In just a few short decades, owning a car could be a lot like owning a horse — mostly for hobbyists and really unnecessary for transportation purposes.
Technologies like self-driving cars paired with transportation networks like Uber will pretty much kill the need to own a car in 25 to 30 years, Jamais Cascio, a futurist and senior fellow at the Institute for Ethics and Emerging Technologies, told Business Insider.
And that’s going to completely change how we think about cars.
“It is going to be a more cultural shift even more than a technological shift because we have this romantic culture around cars and we are going to look back at that in the same kind of wistful way that we looked back at the relationship people had with horses,” Cascio said.
“You will probably have school girls with all kinds of model cars around the room instead of model horses. You will have people who really enjoy personally owned cars, but for the same reason people own horses today. It’s not a utility, it’s something that is a romantic hobby.”
While it may be hard to think of parting with your car right now, the truth is, trading ownership for a service model may actually make more sense in the long term.
Cascio argues that the traditional car model, will become more or less obsolete because self-driving cars are simply more efficient. People won’t own cars because it makes more sense for them to use a network of self-driving cars that will show up on demand when needed.
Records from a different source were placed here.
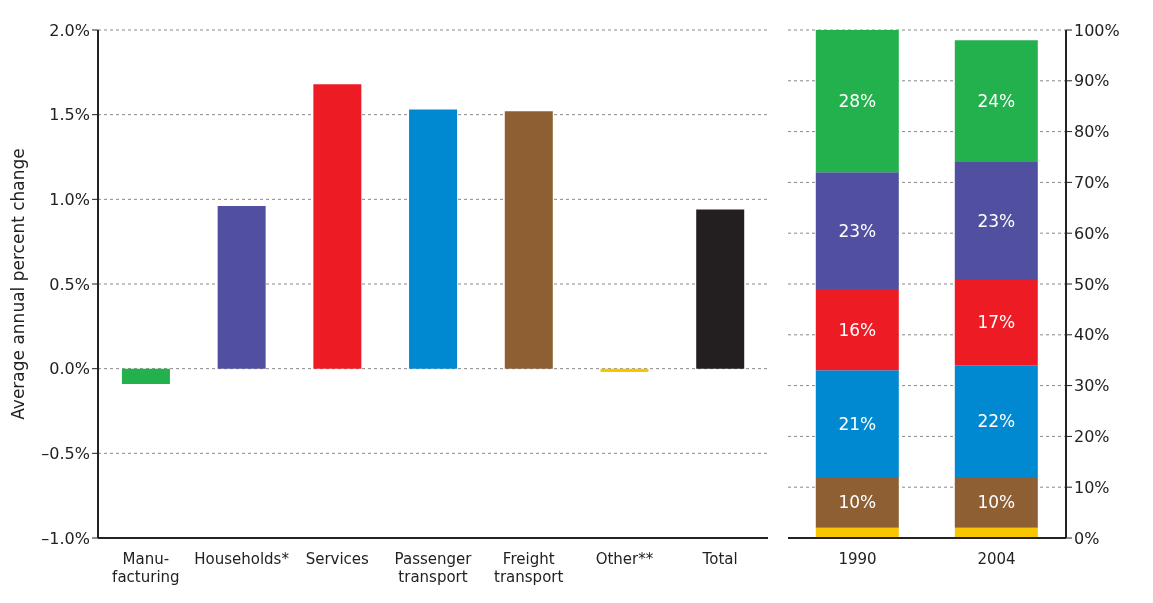 This screenshot has height=603, width=1153. What do you see at coordinates (529, 568) in the screenshot?
I see `x-tick-label: Freight transport` at bounding box center [529, 568].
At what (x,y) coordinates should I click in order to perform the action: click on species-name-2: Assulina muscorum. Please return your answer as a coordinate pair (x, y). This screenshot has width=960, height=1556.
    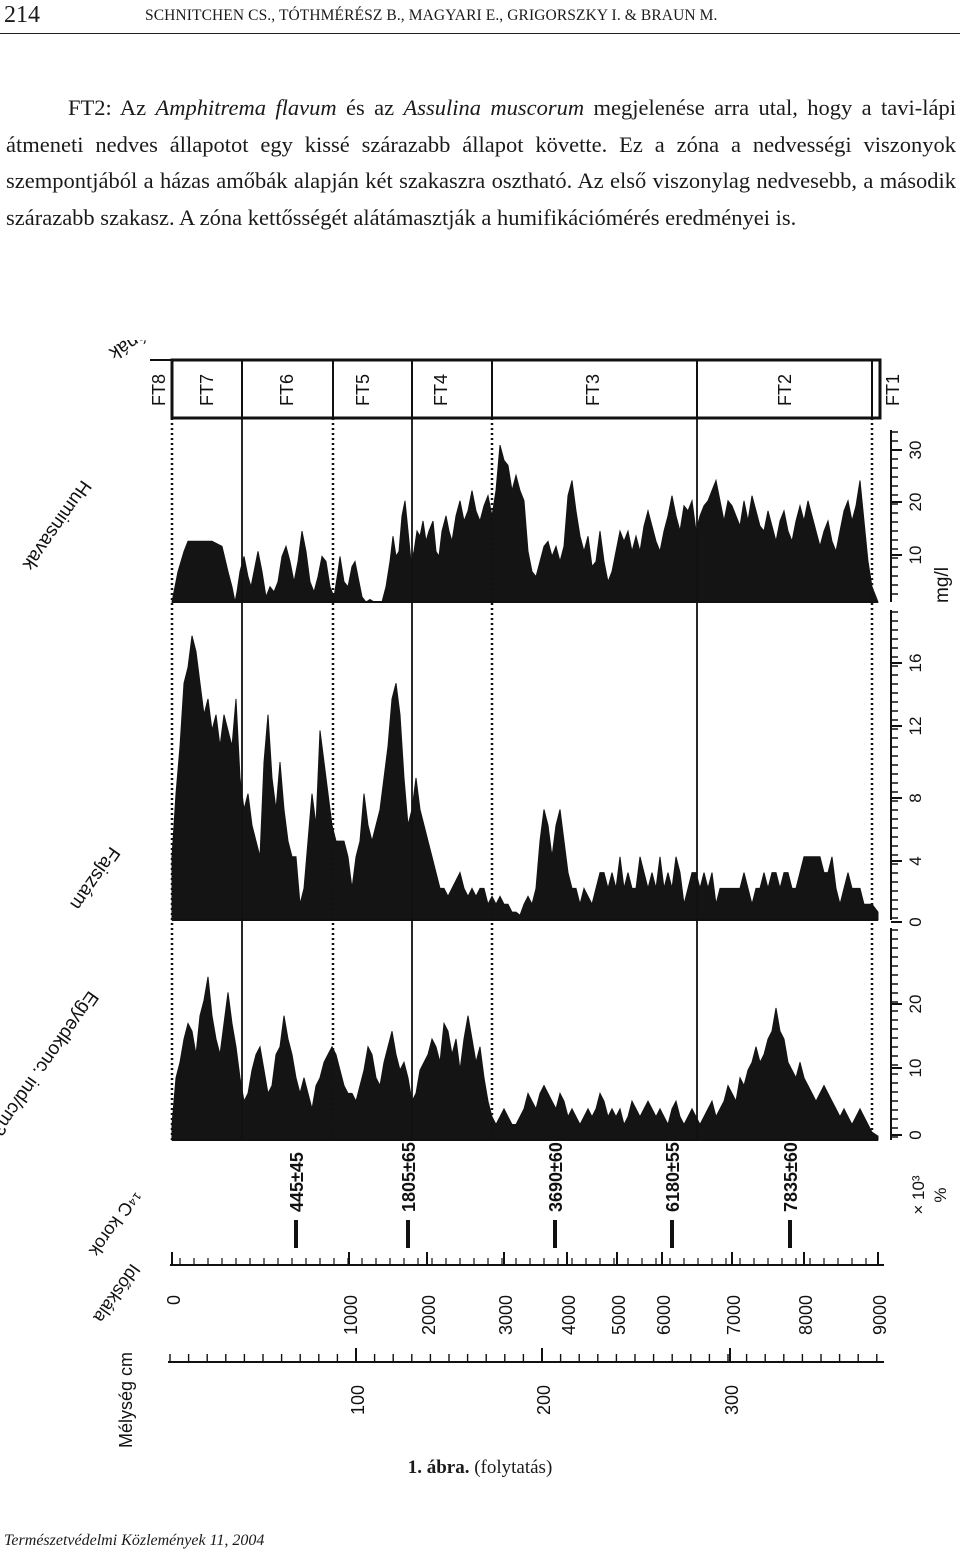
    Looking at the image, I should click on (494, 108).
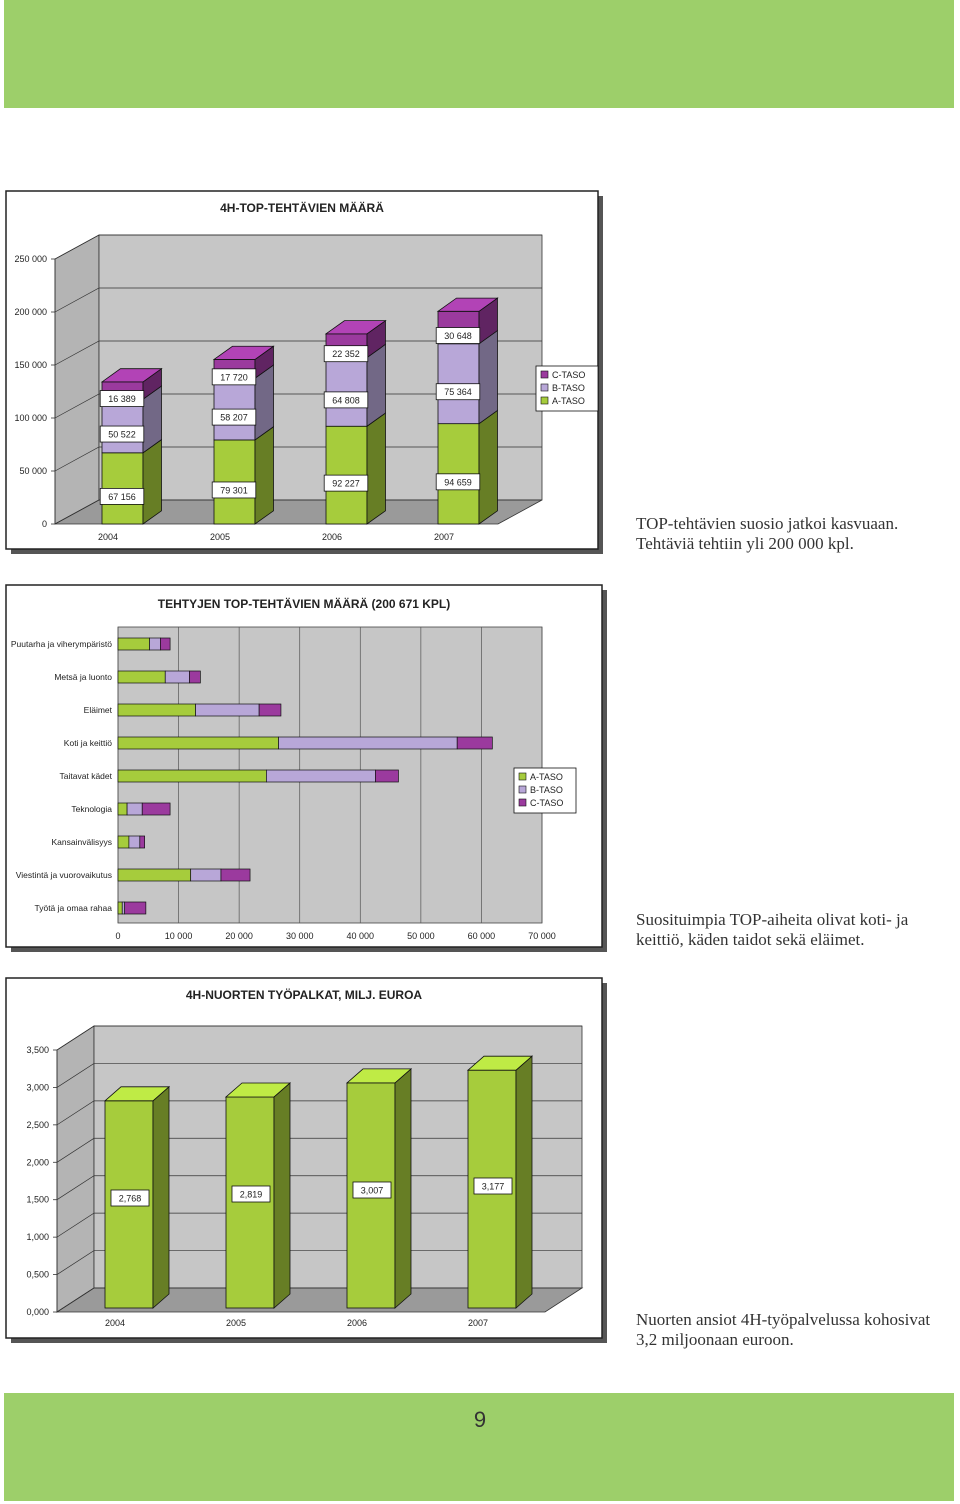 Image resolution: width=960 pixels, height=1504 pixels. Describe the element at coordinates (361, 936) in the screenshot. I see `x-tick-label: 40 000` at that location.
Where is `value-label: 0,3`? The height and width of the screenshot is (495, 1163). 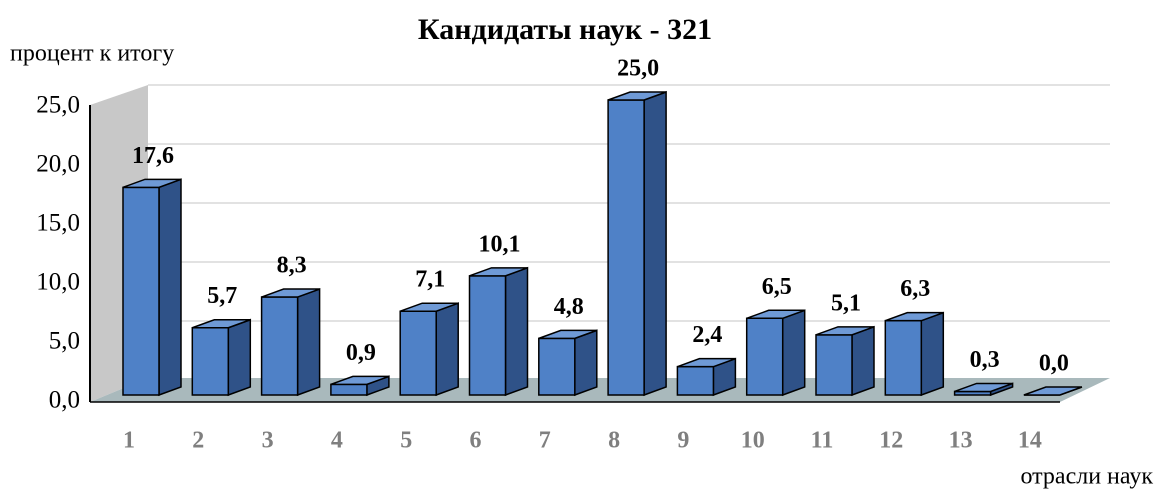
value-label: 0,3 is located at coordinates (985, 360).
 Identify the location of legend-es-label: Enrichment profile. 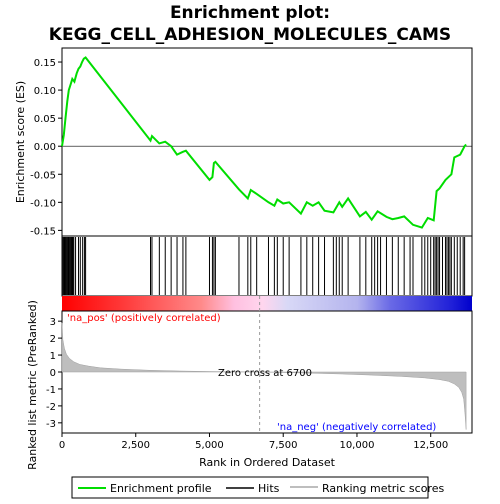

“It may not be the vehicle that brought to you where you are and you may not be in that vehicle later in the day, but transportation is a service that is almost without notice,” he said. “It’s individualized without being individually owned. It’s individual without being personal. It’s no more individual than a footpath. Or no more personal than a footpath. It’s just a tool.”
In just 15 years, by 2030, the self-driving car market is expected to reach a whopping $US87 billion, according to a recent report by Lux Research. Which helps explain why just about every car manufacturer is working on the technology as well a tech giants like Google and Uber.
While only a handful of states have passed laws addressing autonomous vehicles on the road, more than 10 states are currently considering legislation related to self-driving cars.
However, Cascio said that this sort of on-demand service model will likely be confined to regions like towns and cities. To travel from region to region, other advanced transportation systems like high-speed railways will be adopted.